== Supplied entries
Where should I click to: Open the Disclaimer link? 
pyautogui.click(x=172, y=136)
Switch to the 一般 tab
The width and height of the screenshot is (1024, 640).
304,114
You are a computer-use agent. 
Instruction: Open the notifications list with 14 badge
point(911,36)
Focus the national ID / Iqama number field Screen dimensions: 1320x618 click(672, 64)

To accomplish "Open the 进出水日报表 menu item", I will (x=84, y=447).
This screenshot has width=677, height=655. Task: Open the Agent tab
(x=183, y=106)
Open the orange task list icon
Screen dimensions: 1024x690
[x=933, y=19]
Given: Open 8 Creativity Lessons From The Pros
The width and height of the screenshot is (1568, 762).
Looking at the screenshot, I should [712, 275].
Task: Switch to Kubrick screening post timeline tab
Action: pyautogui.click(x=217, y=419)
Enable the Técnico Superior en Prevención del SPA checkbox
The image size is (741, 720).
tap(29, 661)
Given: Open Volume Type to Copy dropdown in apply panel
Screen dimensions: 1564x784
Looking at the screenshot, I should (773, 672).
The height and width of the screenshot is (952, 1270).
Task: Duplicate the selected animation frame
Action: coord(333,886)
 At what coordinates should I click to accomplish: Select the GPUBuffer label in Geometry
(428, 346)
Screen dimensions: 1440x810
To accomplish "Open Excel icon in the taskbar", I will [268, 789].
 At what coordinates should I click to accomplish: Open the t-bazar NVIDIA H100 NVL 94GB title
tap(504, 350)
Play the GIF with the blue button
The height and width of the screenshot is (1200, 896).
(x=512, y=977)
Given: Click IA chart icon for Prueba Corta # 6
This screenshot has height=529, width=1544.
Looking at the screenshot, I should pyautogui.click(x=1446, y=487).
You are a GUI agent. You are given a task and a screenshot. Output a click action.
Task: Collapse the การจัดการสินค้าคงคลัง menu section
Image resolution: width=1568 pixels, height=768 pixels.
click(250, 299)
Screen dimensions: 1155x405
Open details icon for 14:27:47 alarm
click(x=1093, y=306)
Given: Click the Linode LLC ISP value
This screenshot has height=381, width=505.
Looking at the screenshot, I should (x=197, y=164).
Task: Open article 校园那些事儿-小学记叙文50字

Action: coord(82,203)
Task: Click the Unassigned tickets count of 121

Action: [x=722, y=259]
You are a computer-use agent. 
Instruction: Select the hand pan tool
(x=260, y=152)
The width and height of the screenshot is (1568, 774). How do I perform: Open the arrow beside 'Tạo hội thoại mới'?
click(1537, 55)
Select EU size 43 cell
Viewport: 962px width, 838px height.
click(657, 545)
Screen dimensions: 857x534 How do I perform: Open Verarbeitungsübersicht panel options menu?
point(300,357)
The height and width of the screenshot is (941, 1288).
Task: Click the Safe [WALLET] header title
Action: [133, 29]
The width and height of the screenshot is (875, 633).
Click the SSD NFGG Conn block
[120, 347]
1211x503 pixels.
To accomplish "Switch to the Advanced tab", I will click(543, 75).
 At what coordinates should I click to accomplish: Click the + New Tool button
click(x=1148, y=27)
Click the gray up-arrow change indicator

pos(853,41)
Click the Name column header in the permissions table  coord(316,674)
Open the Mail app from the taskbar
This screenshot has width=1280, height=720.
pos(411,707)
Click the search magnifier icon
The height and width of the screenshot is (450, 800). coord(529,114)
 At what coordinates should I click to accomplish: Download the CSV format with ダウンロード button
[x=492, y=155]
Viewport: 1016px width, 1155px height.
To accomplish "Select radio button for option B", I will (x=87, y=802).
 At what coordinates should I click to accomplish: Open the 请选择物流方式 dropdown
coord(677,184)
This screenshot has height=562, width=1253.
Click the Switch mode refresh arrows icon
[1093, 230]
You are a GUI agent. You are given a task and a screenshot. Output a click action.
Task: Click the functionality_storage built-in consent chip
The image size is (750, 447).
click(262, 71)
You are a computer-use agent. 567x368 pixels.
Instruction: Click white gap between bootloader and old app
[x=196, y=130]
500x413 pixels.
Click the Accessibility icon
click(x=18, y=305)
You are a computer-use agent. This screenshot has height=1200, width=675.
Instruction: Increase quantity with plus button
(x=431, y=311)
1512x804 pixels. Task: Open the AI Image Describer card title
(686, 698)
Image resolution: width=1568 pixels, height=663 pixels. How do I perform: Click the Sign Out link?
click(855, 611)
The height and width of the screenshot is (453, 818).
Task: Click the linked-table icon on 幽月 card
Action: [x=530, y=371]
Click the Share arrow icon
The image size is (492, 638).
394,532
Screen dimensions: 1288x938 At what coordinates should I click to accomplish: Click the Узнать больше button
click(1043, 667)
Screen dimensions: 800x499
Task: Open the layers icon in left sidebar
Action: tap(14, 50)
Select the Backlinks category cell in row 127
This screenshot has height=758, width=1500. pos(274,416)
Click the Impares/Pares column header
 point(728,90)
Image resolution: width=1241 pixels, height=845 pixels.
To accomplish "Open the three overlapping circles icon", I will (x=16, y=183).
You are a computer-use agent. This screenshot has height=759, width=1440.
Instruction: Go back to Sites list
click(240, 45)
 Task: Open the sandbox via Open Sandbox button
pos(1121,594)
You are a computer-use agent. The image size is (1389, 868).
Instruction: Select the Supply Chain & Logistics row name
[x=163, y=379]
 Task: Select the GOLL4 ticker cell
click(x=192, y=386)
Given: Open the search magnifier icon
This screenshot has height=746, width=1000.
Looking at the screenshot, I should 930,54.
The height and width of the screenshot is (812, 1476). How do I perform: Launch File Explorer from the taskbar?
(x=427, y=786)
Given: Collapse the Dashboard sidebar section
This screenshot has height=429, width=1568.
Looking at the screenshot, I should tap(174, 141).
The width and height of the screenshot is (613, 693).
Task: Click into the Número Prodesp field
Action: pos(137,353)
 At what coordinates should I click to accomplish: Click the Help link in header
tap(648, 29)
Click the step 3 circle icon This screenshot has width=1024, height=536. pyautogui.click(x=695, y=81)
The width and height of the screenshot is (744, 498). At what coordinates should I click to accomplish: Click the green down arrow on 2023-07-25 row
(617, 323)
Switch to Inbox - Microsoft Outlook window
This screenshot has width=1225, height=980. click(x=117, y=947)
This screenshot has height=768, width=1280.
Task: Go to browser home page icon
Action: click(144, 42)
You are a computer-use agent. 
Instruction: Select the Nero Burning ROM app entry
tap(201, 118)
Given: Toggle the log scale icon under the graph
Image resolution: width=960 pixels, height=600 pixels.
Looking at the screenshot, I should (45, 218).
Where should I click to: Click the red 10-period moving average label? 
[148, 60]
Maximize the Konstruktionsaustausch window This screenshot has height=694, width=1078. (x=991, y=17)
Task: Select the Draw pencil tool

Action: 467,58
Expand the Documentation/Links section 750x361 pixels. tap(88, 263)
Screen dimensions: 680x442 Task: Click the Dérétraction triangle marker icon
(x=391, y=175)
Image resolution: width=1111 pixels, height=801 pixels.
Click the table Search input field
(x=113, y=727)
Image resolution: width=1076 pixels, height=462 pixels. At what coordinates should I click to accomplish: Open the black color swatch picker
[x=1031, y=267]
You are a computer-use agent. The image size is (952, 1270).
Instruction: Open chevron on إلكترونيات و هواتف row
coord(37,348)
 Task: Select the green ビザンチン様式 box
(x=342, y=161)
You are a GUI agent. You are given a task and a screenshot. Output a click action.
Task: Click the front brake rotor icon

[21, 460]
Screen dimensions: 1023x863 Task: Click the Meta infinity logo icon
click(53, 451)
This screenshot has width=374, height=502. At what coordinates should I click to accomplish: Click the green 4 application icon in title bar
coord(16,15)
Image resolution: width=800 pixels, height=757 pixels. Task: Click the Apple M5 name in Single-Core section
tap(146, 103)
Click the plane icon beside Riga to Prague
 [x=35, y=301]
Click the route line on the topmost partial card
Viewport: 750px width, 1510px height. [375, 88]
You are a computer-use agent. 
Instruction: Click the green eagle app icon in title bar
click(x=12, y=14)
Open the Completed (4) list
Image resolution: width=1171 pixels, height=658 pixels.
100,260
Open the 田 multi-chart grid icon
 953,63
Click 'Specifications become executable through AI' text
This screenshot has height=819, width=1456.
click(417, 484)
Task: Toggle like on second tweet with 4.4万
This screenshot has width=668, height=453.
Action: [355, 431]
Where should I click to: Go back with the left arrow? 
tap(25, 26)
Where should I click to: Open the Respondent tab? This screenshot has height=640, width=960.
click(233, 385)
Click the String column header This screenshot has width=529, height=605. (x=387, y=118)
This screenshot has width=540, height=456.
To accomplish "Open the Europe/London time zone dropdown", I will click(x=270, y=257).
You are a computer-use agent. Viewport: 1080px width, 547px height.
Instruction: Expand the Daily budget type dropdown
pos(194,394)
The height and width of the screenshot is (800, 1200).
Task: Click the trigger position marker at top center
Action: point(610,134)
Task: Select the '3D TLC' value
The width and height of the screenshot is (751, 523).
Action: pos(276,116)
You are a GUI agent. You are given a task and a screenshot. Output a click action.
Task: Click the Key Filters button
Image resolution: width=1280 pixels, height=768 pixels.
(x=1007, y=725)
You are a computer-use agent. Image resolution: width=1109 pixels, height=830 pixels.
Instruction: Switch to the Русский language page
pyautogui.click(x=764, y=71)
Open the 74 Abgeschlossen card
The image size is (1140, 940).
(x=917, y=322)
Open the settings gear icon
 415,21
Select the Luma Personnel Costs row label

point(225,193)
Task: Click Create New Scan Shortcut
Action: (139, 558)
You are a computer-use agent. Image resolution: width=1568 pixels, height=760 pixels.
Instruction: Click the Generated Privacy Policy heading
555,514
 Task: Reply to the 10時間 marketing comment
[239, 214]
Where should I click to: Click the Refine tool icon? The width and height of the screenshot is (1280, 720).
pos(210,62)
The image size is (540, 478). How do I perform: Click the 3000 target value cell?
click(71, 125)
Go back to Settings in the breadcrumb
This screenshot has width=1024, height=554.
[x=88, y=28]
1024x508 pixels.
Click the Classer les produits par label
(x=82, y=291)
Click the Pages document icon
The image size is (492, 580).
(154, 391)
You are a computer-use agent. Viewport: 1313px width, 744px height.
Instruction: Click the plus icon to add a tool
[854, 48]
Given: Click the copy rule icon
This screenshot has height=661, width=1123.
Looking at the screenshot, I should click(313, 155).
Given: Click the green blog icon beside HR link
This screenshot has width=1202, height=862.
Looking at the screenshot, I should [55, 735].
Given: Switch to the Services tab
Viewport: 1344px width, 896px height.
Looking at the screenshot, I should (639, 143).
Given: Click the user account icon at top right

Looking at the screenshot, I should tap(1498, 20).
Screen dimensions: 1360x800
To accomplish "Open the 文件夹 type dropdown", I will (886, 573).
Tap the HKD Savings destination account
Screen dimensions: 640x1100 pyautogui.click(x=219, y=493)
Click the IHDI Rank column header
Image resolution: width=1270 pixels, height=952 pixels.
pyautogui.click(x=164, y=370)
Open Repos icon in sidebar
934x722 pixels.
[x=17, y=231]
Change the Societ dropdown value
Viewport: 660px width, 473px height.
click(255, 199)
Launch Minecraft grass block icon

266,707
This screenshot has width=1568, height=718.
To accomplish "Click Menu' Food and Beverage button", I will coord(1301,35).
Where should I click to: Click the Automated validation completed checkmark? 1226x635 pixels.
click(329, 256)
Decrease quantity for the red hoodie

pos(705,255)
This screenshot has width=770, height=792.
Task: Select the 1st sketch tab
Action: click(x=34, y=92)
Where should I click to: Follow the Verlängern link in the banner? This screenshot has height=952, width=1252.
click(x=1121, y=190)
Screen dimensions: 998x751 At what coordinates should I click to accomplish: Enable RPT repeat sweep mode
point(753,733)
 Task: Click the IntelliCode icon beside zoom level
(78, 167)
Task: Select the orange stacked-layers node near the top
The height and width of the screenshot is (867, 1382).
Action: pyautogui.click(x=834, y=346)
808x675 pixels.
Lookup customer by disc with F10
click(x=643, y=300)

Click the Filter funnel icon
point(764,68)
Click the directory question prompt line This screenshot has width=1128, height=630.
====
*What you should do*: Please give back exactly the lines of the listing above that run from the one containing "Click the String" through the one containing "You are a computer-use agent. Viewport: 1080px", and only those.

*Task result*:
Click the String column header This screenshot has width=529, height=605. (x=387, y=118)
This screenshot has width=540, height=456.
To accomplish "Open the Europe/London time zone dropdown", I will click(x=270, y=257).
You are a computer-use agent. Viewport: 1080px width, 547px height.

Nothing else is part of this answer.